== Problem ==
Filter these records by the string "will", copying each line that holds it.

Saved entries:

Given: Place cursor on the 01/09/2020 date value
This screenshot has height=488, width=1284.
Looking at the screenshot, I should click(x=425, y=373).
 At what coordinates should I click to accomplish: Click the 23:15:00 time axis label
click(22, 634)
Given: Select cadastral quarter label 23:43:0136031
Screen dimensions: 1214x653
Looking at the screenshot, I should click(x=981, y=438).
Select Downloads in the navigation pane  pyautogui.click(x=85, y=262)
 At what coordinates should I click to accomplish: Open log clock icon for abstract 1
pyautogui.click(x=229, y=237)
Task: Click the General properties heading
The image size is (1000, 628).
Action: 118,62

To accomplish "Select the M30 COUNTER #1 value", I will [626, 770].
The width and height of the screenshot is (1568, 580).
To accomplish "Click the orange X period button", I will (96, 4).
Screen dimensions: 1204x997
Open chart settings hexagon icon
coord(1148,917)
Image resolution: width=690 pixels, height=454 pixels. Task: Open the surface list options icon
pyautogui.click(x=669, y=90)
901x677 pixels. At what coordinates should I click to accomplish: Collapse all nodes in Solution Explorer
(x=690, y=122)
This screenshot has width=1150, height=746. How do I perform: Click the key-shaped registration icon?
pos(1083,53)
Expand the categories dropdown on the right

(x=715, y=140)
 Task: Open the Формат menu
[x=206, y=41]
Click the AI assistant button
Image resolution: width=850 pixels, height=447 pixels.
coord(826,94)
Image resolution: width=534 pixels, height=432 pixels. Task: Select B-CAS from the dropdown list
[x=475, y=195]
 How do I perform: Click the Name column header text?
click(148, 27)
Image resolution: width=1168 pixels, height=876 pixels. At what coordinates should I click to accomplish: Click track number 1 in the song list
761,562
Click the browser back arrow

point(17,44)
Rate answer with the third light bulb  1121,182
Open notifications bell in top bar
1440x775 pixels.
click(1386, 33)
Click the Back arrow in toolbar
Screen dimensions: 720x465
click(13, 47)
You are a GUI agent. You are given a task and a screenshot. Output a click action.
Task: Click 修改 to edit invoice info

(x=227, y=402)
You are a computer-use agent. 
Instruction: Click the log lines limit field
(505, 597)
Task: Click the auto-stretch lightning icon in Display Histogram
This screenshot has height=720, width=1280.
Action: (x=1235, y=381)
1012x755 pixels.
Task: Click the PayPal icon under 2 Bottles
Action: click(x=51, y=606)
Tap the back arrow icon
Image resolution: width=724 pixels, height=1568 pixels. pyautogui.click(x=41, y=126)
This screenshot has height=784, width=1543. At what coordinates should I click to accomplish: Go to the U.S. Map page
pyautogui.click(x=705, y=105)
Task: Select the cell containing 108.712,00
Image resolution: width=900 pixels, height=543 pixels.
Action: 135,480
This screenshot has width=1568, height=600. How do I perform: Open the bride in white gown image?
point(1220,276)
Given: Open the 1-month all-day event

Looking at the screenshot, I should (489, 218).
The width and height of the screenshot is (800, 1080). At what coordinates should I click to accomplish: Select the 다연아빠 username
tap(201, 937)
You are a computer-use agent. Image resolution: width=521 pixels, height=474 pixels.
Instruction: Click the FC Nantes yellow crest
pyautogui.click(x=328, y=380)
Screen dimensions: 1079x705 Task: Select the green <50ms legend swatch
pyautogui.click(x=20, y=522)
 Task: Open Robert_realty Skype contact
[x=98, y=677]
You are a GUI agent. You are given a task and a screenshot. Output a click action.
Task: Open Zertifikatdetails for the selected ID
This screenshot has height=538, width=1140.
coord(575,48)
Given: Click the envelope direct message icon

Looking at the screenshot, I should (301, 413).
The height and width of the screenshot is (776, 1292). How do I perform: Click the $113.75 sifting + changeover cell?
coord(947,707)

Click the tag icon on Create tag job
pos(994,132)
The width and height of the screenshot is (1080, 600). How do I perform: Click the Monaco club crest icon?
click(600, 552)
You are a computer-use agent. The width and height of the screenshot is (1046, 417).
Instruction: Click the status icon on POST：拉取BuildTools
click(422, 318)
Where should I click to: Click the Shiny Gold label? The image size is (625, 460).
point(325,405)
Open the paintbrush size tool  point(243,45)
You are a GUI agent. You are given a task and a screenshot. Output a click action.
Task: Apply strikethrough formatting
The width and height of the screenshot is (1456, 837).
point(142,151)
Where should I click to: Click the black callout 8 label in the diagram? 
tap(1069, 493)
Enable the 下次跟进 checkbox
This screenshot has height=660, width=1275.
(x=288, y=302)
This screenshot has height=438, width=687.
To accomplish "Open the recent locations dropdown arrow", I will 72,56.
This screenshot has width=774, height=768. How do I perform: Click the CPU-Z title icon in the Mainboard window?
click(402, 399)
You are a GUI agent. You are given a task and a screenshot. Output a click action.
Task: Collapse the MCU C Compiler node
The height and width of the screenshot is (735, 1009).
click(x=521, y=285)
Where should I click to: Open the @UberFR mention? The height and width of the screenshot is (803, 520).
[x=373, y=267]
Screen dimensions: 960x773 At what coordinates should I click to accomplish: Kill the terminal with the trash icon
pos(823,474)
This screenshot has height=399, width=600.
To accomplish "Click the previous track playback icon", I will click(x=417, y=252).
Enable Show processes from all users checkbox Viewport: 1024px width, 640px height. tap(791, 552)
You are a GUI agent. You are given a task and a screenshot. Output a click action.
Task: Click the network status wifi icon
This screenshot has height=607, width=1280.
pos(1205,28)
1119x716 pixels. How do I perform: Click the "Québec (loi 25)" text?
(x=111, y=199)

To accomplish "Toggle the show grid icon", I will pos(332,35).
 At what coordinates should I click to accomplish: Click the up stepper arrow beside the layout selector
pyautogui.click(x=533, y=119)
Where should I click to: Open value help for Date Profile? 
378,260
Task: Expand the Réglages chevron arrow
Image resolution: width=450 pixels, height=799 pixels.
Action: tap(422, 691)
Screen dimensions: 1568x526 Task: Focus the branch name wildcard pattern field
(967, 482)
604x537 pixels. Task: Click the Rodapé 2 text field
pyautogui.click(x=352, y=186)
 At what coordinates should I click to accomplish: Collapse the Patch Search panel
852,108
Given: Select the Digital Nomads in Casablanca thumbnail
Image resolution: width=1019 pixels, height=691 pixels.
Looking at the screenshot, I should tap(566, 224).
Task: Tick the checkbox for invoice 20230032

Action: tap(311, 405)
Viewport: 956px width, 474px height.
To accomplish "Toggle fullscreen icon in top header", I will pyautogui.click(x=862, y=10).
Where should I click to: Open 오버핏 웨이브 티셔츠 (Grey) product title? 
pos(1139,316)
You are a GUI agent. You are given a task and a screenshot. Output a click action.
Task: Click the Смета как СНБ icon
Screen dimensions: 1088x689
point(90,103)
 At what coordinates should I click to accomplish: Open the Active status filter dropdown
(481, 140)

== Response for this exercise ==
To accomplish "Select the M30 COUNTER #1 value", I will [626, 770].
To accomplish "Click the orange X period button", I will (96, 4).
To accomplish "Open the recent locations dropdown arrow", I will 72,56.
To accomplish "Click the previous track playback icon", I will click(x=417, y=252).
To accomplish "Toggle the show grid icon", I will pos(332,35).
To accomplish "Toggle fullscreen icon in top header", I will pyautogui.click(x=862, y=10).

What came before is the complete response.